Session Manager unable to connect to instance in public subnet

0

I can't seem to get an instance in a public subnet to connect via session manager. The subnet that the instance ends up deploying to has 0.0.0.0/0 set to an internet gateway. The security group has no inbound rules and an outbound rule of Allow 0.0.0.0/0. The instance profile has the AmazonSSMManagedInstanceCore managed policy, the instance is on a public subnet with an internet gateway and a security group that allows all outbound requests, and it’s running AmazonLinux 2, so the SSM agent should be installed. I even added a userData command to install the latest again, but that didn’t change anything.
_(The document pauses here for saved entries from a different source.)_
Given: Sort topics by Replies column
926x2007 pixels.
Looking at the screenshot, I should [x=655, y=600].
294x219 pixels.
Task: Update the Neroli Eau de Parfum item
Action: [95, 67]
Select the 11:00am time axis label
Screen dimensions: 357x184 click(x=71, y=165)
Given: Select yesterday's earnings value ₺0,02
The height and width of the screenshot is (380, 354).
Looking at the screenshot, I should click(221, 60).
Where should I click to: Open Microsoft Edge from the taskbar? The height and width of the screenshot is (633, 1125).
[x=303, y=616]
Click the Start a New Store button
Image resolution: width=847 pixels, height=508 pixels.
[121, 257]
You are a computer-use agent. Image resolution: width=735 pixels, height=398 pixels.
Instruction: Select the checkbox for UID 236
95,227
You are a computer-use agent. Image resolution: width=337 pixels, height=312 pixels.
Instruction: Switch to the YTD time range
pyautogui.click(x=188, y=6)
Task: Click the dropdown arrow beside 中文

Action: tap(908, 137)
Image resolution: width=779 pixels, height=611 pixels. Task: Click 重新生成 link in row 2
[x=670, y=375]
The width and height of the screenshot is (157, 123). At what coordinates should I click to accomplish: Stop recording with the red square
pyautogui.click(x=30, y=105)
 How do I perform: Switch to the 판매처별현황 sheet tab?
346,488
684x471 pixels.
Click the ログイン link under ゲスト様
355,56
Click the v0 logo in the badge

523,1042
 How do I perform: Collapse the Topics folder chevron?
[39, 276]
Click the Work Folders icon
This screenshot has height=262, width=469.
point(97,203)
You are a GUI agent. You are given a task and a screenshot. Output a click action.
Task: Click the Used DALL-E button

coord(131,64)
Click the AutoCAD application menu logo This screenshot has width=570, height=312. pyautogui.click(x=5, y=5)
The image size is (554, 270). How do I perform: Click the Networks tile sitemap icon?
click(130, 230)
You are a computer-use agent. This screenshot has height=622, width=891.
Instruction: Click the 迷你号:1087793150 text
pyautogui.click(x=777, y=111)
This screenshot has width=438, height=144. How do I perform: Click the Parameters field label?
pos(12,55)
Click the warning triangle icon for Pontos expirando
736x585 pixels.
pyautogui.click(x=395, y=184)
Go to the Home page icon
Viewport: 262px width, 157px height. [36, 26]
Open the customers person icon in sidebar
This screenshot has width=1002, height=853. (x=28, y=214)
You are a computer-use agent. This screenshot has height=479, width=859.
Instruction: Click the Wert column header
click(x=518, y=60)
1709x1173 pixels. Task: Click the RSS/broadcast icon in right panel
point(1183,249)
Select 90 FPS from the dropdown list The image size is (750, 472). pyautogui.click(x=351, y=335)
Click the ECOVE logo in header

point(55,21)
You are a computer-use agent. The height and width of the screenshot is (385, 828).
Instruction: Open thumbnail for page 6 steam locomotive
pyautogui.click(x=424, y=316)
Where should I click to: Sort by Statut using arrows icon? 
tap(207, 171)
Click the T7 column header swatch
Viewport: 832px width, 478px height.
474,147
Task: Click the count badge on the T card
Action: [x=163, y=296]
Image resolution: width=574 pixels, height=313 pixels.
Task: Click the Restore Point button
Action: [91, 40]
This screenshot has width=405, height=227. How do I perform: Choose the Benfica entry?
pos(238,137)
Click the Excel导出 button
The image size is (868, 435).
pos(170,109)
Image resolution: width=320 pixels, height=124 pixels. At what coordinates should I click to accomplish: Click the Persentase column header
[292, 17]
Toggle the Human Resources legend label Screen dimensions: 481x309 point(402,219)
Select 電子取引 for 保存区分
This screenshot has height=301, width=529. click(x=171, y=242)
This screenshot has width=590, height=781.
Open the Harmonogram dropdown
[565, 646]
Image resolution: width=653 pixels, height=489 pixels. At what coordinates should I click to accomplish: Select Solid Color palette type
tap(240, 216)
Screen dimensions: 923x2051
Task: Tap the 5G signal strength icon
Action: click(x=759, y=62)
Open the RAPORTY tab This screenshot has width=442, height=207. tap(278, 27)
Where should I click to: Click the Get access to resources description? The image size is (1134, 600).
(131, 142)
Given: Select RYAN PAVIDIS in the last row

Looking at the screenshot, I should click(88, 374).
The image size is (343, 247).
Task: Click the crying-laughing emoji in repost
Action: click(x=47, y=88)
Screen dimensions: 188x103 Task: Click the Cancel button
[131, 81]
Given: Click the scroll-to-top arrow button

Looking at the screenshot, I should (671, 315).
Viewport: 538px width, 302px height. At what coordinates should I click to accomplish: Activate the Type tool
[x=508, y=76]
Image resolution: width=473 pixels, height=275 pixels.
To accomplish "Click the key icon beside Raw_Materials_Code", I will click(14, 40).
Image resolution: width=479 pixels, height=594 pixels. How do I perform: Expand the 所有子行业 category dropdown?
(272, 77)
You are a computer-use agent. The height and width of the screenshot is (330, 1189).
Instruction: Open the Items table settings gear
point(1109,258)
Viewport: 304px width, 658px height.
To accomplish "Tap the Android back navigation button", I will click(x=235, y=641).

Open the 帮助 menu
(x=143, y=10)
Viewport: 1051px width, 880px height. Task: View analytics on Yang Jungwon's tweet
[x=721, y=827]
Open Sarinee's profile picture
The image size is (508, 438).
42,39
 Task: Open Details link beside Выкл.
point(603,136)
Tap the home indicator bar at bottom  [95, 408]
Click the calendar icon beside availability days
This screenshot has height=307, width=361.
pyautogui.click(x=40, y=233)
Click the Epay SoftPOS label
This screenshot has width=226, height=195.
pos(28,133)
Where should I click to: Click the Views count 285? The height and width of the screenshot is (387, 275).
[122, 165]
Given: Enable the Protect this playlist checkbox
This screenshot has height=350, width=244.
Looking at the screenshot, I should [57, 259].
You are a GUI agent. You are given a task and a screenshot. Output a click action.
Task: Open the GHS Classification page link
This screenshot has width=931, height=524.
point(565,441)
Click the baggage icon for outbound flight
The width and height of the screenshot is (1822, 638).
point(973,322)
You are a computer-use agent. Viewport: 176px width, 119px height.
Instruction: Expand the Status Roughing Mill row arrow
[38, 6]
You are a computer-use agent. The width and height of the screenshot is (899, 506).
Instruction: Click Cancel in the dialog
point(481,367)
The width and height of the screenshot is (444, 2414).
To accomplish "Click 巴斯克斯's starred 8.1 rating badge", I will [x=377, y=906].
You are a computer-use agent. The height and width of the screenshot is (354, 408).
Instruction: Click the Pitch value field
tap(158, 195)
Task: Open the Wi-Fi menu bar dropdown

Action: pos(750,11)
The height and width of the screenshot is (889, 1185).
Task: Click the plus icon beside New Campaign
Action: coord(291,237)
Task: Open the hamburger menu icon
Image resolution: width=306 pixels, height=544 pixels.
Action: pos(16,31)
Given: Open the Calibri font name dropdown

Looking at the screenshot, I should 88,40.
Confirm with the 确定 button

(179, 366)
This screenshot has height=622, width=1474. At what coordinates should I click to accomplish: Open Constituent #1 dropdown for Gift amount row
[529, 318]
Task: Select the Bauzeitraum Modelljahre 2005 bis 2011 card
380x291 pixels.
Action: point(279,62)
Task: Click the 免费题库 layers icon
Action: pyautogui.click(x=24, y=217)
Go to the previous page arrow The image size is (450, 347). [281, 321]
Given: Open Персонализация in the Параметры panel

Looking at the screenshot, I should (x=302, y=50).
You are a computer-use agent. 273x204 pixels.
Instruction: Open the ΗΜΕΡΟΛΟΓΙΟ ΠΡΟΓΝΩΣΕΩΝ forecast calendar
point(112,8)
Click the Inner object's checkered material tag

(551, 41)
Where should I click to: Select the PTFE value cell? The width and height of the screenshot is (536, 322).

From the console, I see the following error message:

We weren't able to connect to your instance. Common reasons for this include:

Here's a sample of CDK code that replicates the problem:

const region = 'us-east-2'

const myInstanceRole = new Role(this, 'MyRole', {
  assumedBy: new ServicePrincipal('ec2.amazonaws.com'),
})
myInstanceRole.addManagedPolicy(
  ManagedPolicy.fromAwsManagedPolicyName('AmazonSSMManagedInstanceCore')
)

const myUserData = UserData.forLinux()
myUserData.addCommands(
  `sudo yum install -y https://s3.${region}.amazonaws.com/amazon-ssm-${region}/latest/linux_amd64/amazon-ssm-agent.rpm`,
  'sudo systemctl restart amazon-ssm-agent',
)

const myInstance = new Instance(this, 'MyInstance', {
  instanceType: InstanceType.of(InstanceClass.C6I, InstanceSize.LARGE),
  machineImage: MachineImage.latestAmazonLinux({
    generation: AmazonLinuxGeneration.AMAZON_LINUX_2,
    cpuType: AmazonLinuxCpuType.X86_64,
  }),
  vpc: Vpc.fromLookup(this, 'ControlTowerVPC', {
    vpcName: 'aws-controltower-VPC',
  }),
  vpcSubnets: {
    subnetType: SubnetType.PUBLIC,
  },
  blockDevices: [
    {
      deviceName: '/dev/xvda',
      volume: BlockDeviceVolume.ebs(30, {
        volumeType: EbsDeviceVolumeType.GP2,
        encrypted: true,
      }),
    },
  ],
  userData: myUserData,
  role: myInstanceRole,
  detailedMonitoring: true,
})
1 Answer
0
Accepted Answer

Turns out the issue was that the EC2 instance didn't have a public IP address.